Post Go back to editing

SoC processor too slow for real-time processing

Dear all,

     We are trying to capture data from ADRV9009 by using ZCU102. We use No-OS project to real time capture data.

During our work, we observed that No-OS code is able to successfully capture data data blocks at very high-rate (122.22 MSPS ), however, the processor in SoC works very slow and cannot process the data within the time between capturing data blocks. To make an estimate of the processing time, we performed following experiment.

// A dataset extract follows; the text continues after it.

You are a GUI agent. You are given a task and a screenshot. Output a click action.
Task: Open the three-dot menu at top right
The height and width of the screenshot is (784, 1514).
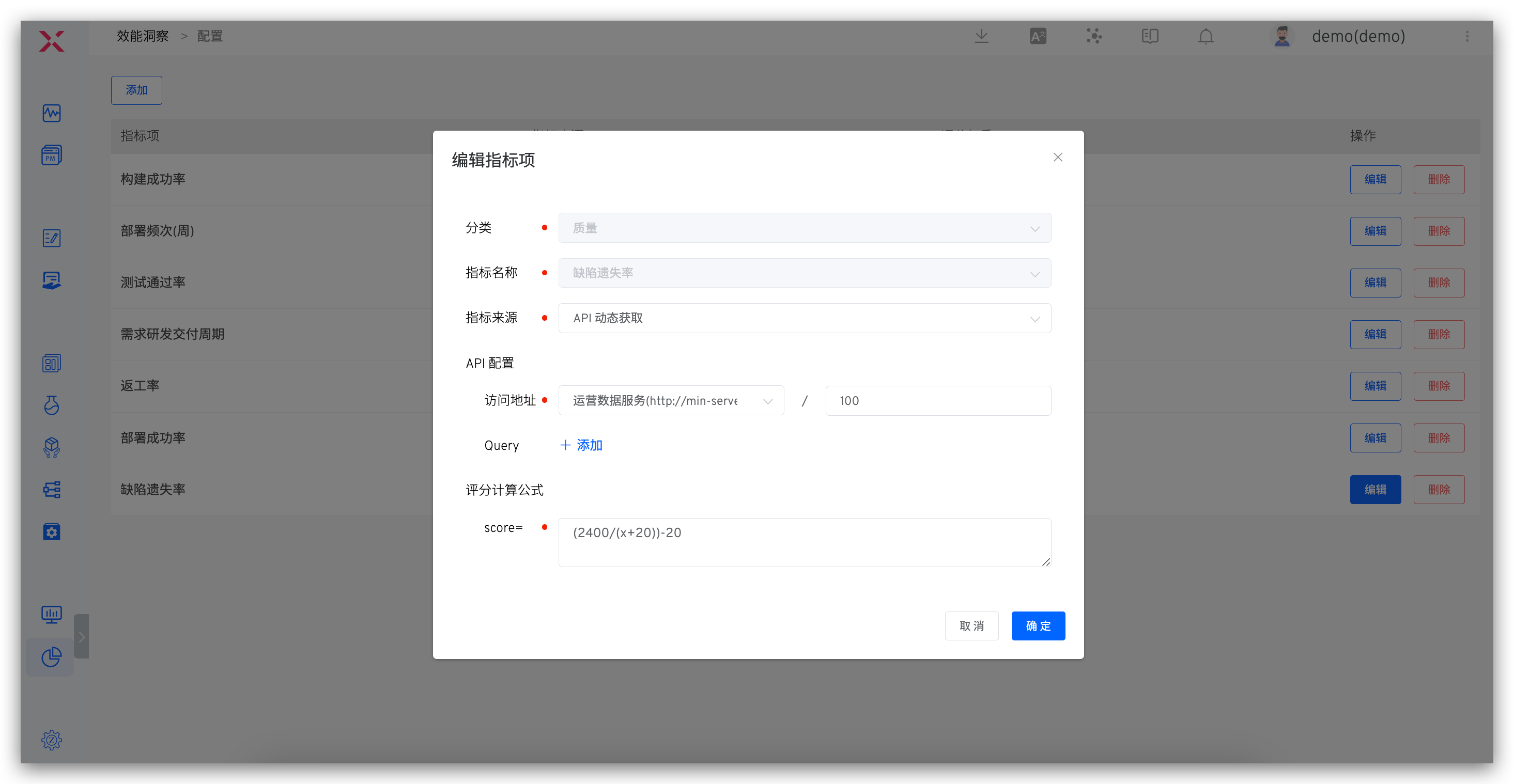pos(1467,36)
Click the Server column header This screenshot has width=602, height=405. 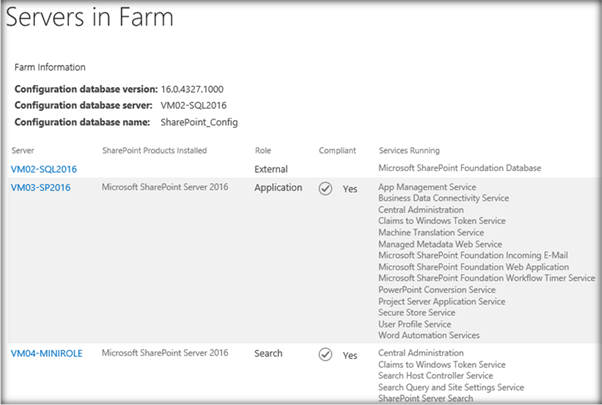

In headless.c file, we put the axi_dmac_transfer() function in a while(1) loop, like this

while(1)
        {

            axi_dmac_transfer(rx_dmac,
                  DDR_MEM_BASEADDR + 0x800000,
                  NUM_OF_SAMPLES_PER_CHANNEL * TALISE_NUM_CHANNELS *
                  DIV_ROUND_UP(talInit.jesd204Settings.framerA.Np, 8));

        }

In axi_dmac.c file, we added following global counters

uint32_t timeout0 = 0, timeout1 = 0, timeout2 = 0,  count_time = 0;

Then in axi_dmac_transfer() function, we incremented these counters like this (Modified code after line 267 is provided)

if (dmac->flags & DMA_CYCLIC)
        return SUCCESS;
    count_time++;
    /* Wait until the new transfer is queued. */
    do {
        timeout0++;
        axi_dmac_read(dmac, AXI_DMAC_REG_START_TRANSFER, &reg_val);
    } while(reg_val == 1);

    /* Wait until the current transfer is completed. */
    do {
        timeout1++;
        axi_dmac_read(dmac, AXI_DMAC_REG_IRQ_PENDING, &reg_val);
        if (reg_val == (AXI_DMAC_IRQ_SOT | AXI_DMAC_IRQ_EOT))
            break;
    } while(!dmac->big_transfer.transfer_done);
    if (reg_val != (AXI_DMAC_IRQ_SOT | AXI_DMAC_IRQ_EOT))
        axi_dmac_write(dmac, AXI_DMAC_REG_IRQ_PENDING, reg_val);

    /* Wait until the transfer with the ID transfer_id is completed. */
    do {
        timeout2++;
        axi_dmac_read(dmac, AXI_DMAC_REG_TRANSFER_DONE, &reg_val);
    } while((reg_val & (1u << transfer_id)) != (1u << transfer_id));


    if (count_time>=1000){
        count_time =0;
    }

We set breakpoint a within the below-mentioned loop to see the value of these counters for 1000 executions of axi_dmac_transfer() function

   if (count_time>=1000){
        count_time =0;
    }

We noted following value of counters for two different values of size of data (We set the data size by varying  NUM_OF_SAMPLES_PER_CHANNELvariable while calling axi_dmac_transfer function in headless.c file).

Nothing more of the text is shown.